**Input for this task:**
□ □ □ □ □

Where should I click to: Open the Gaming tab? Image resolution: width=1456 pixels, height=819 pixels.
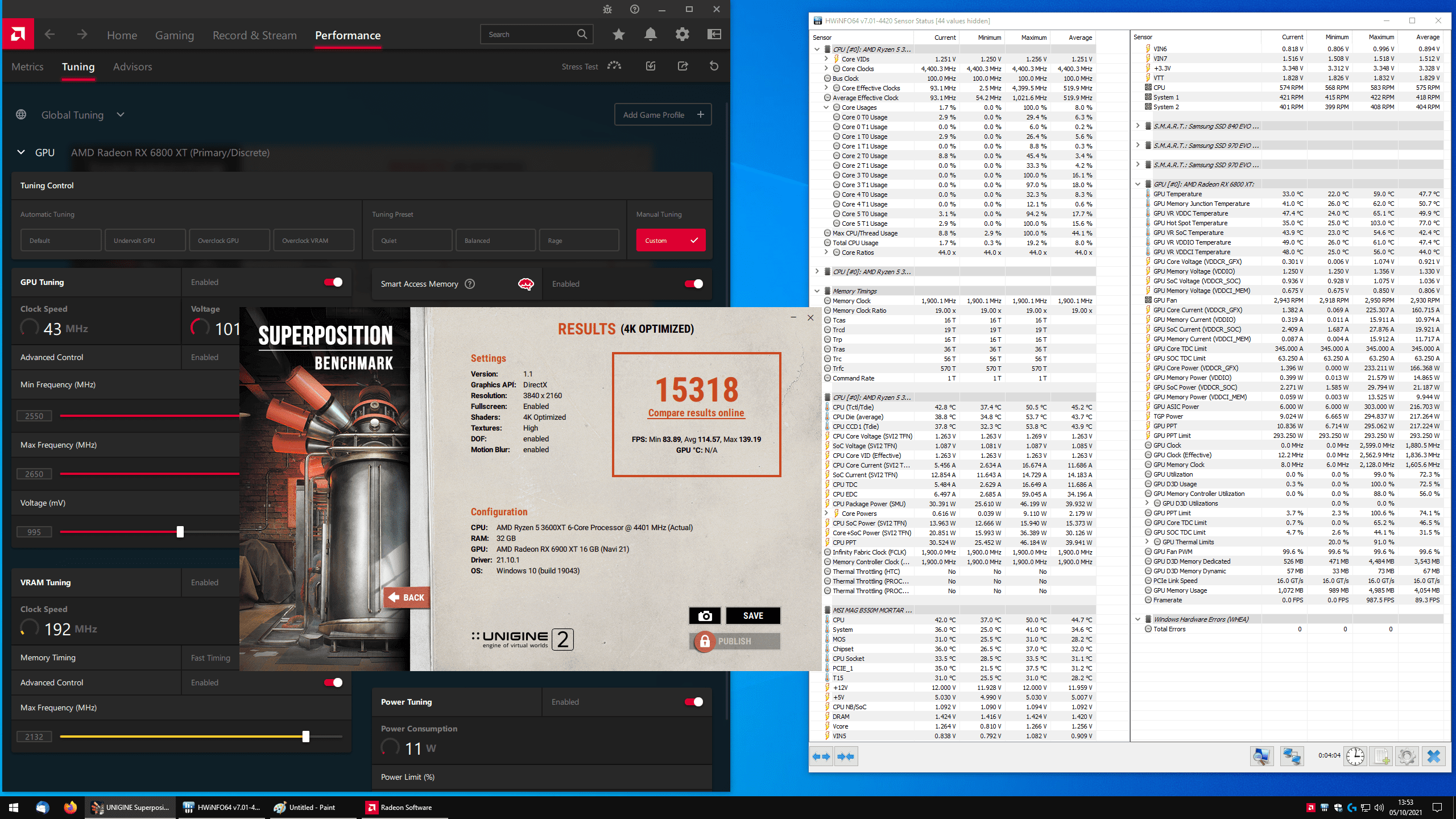coord(175,35)
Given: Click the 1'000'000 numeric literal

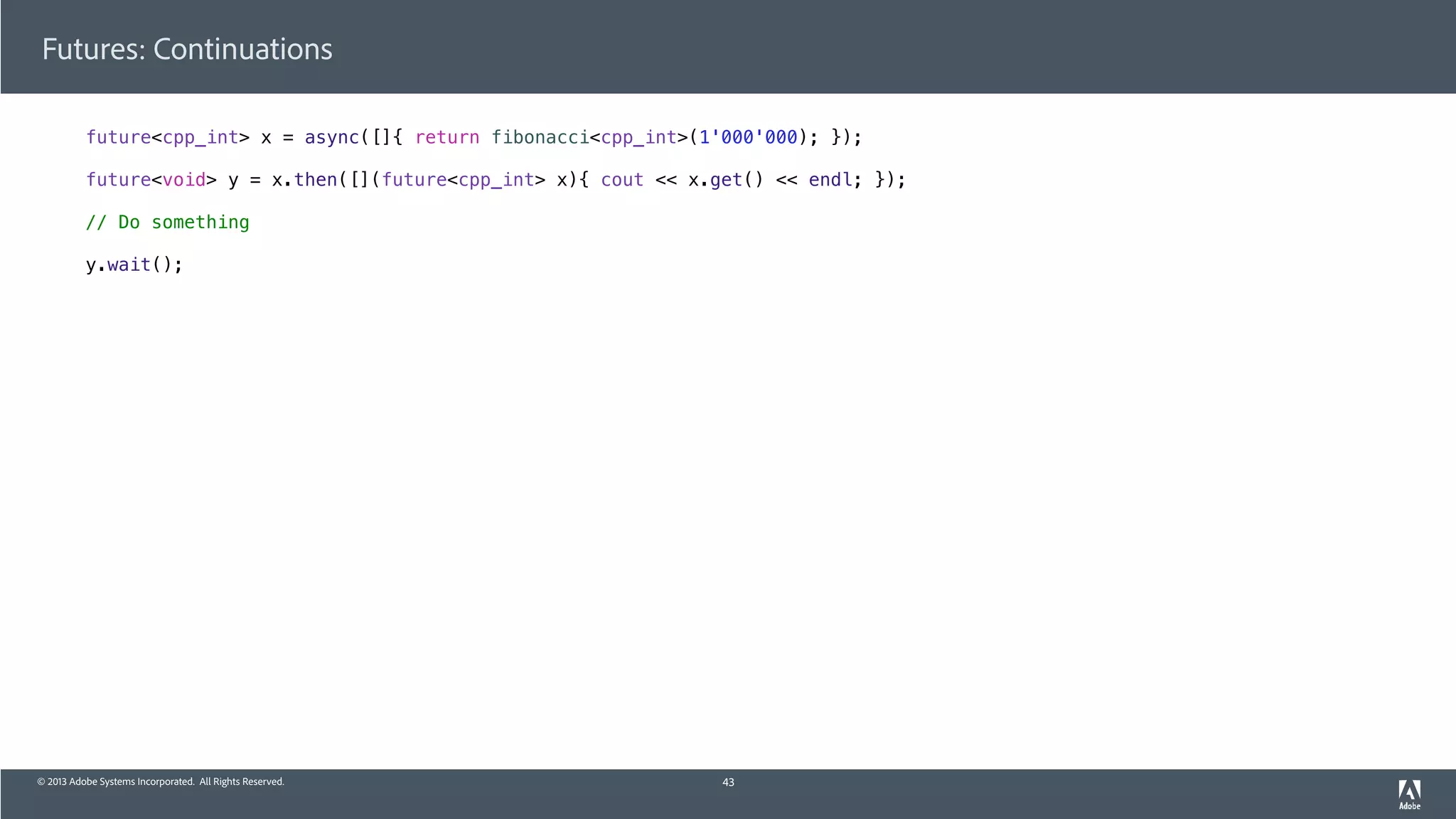Looking at the screenshot, I should coord(748,137).
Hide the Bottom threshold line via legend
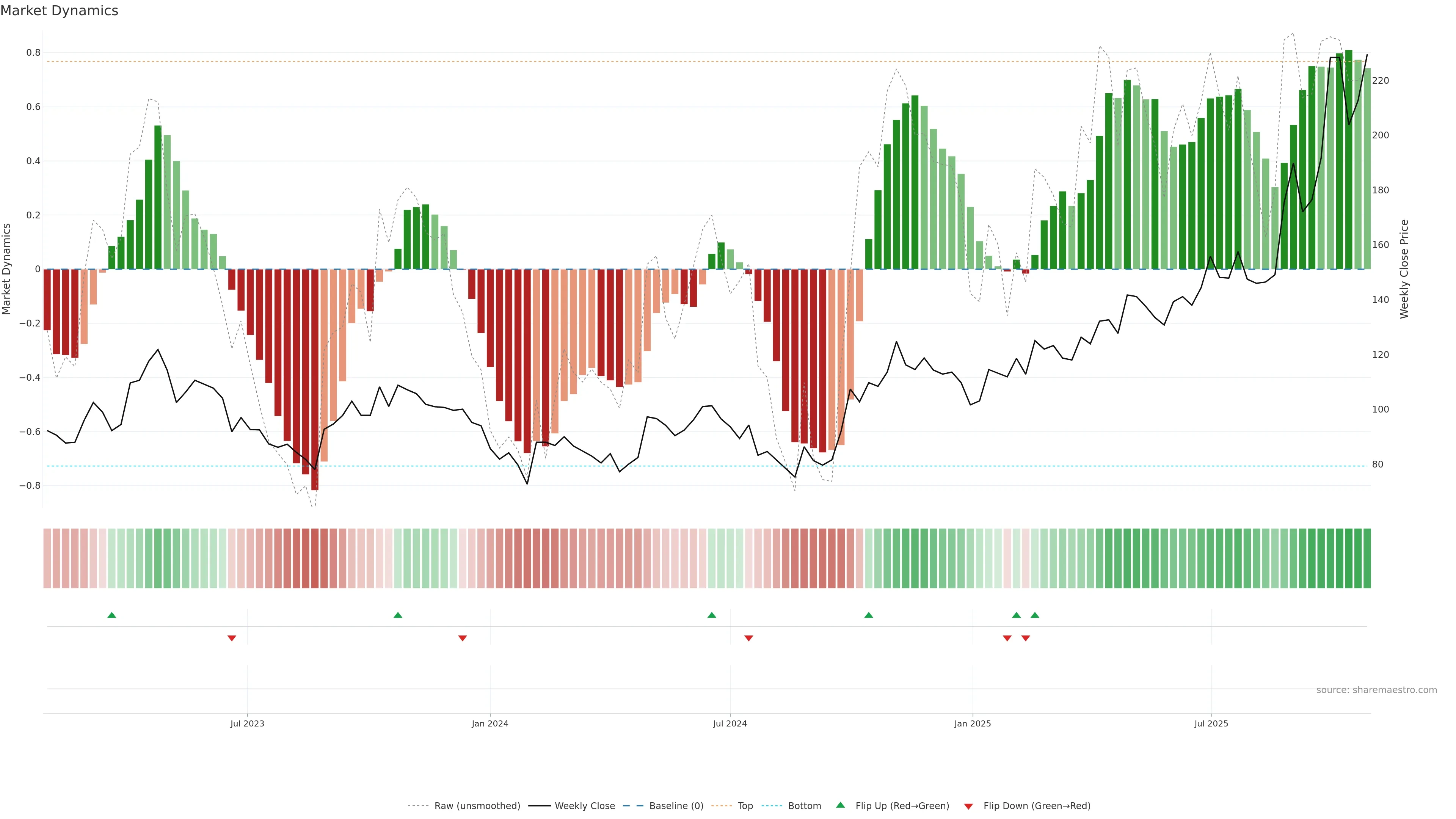Image resolution: width=1456 pixels, height=819 pixels. coord(804,806)
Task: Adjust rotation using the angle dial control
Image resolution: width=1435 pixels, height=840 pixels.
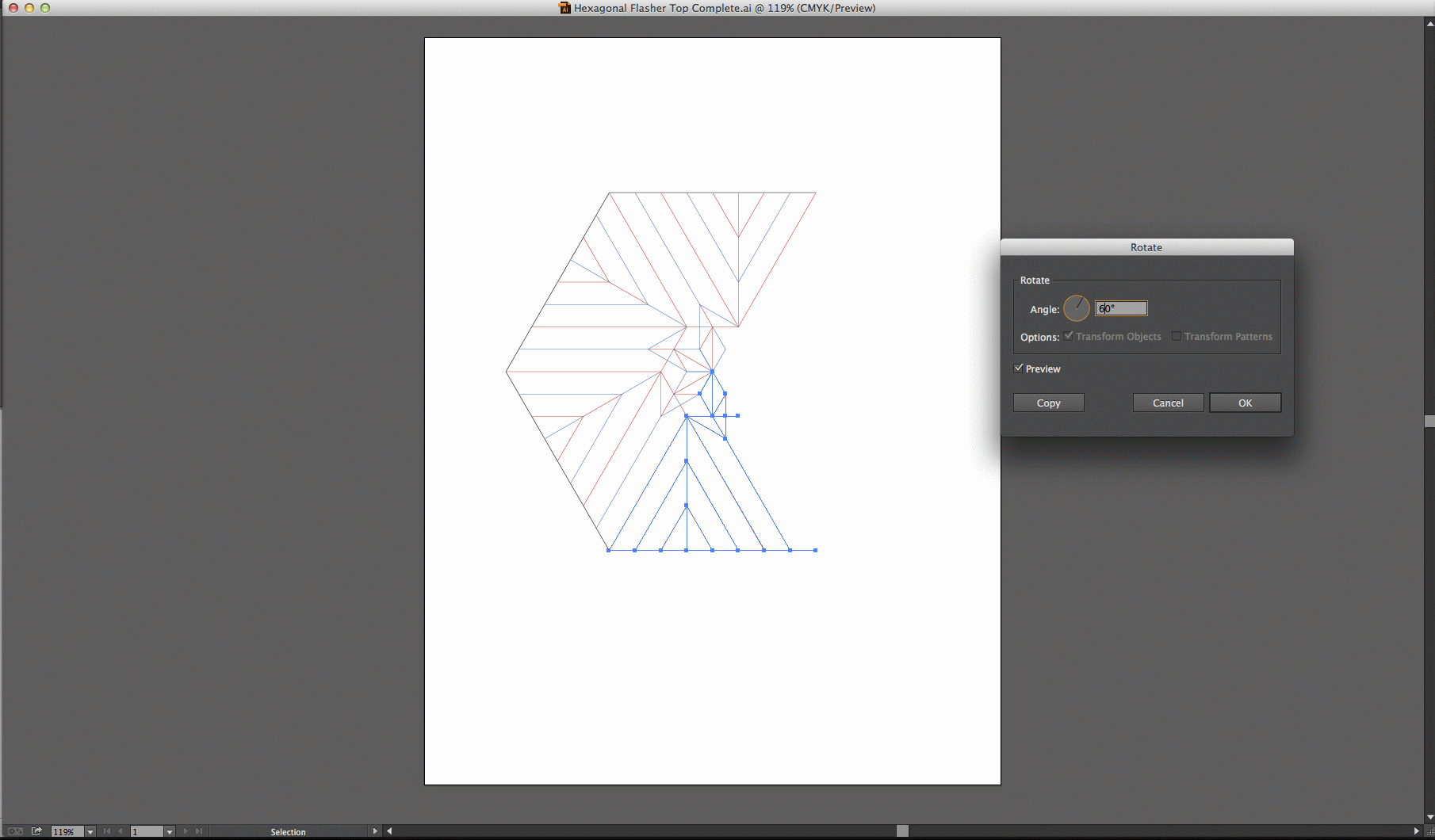Action: pyautogui.click(x=1076, y=308)
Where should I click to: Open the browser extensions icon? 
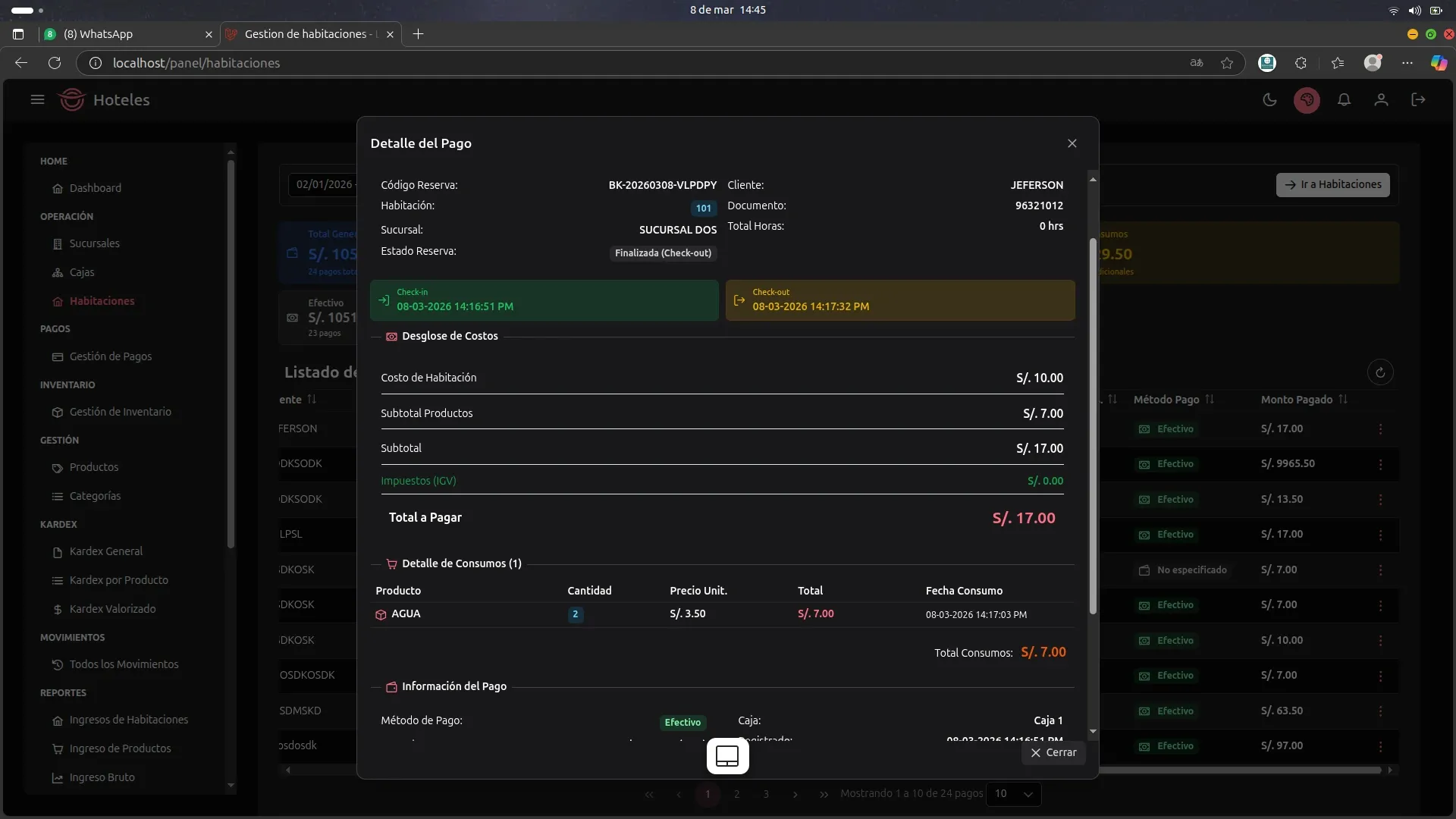coord(1301,63)
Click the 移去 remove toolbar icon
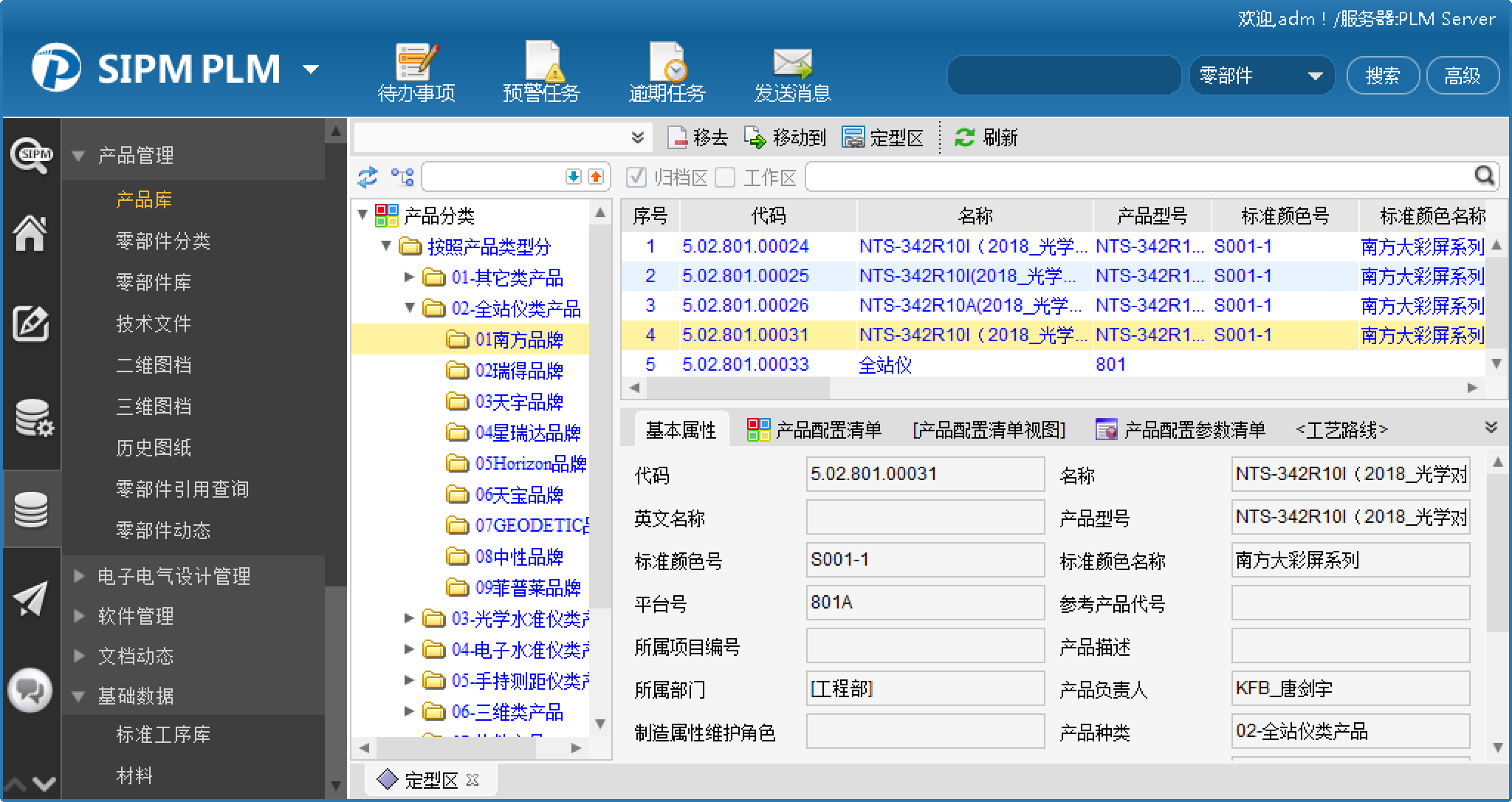Image resolution: width=1512 pixels, height=802 pixels. point(678,137)
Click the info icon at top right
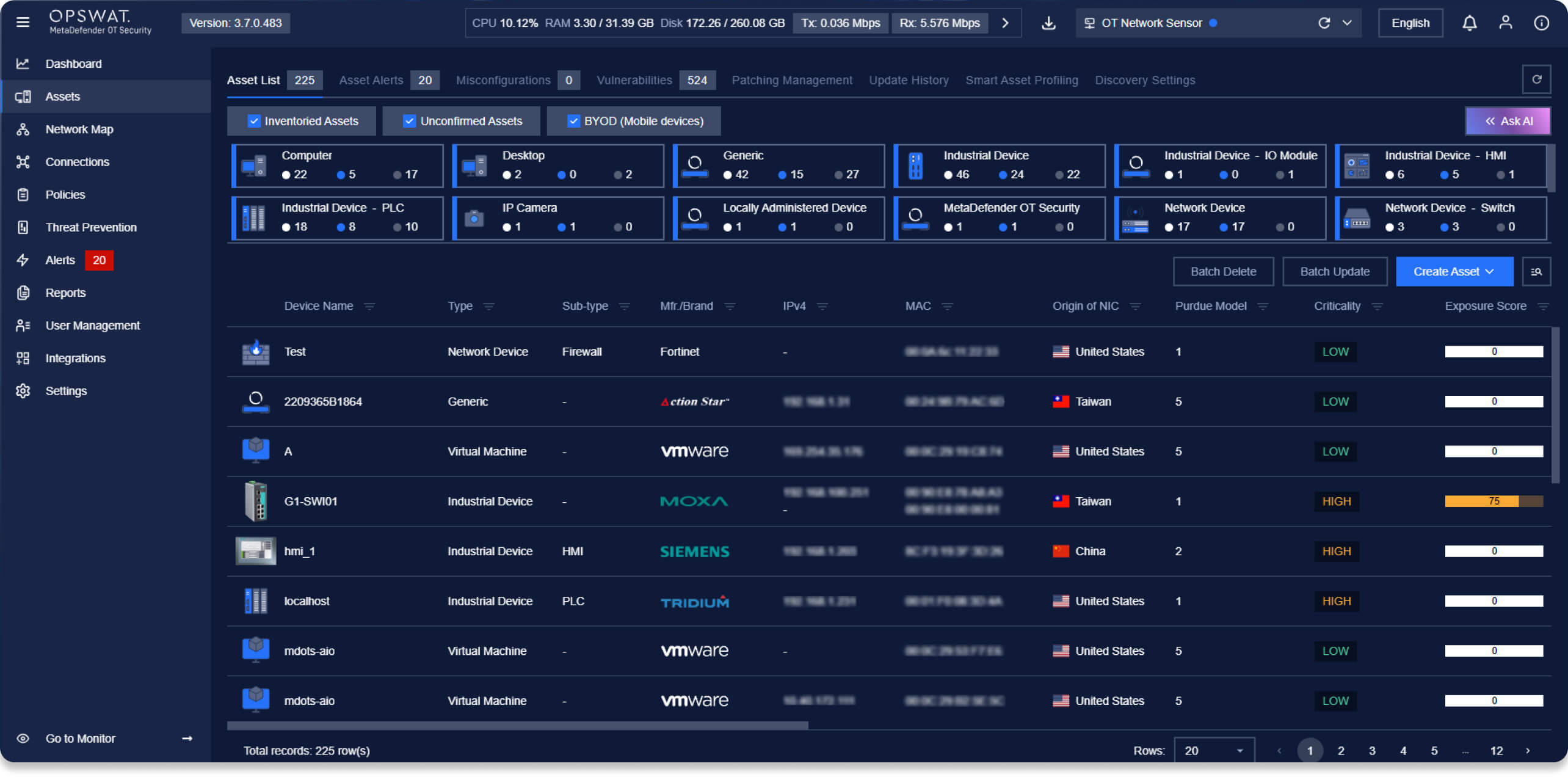The image size is (1568, 777). 1541,23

□ □ □ □ □

**What you have to do:** Leave out the pictures and return the rest of the records exactly.

**Reply to the exercise:**
Where should I click to: Open the Gaming tab? Image resolution: width=1456 pixels, height=819 pixels.
coord(175,35)
Given: Click the 1'000'000 numeric literal

Looking at the screenshot, I should coord(748,137).
Hide the Bottom threshold line via legend
Image resolution: width=1456 pixels, height=819 pixels. coord(804,806)
Task: Adjust rotation using the angle dial control
Image resolution: width=1435 pixels, height=840 pixels.
Action: pyautogui.click(x=1076, y=308)
Where should I click to: Open the browser extensions icon? 
coord(1301,63)
Click the 移去 remove toolbar icon
Image resolution: width=1512 pixels, height=802 pixels. point(678,137)
Click the info icon at top right
The image size is (1568, 777). 1541,23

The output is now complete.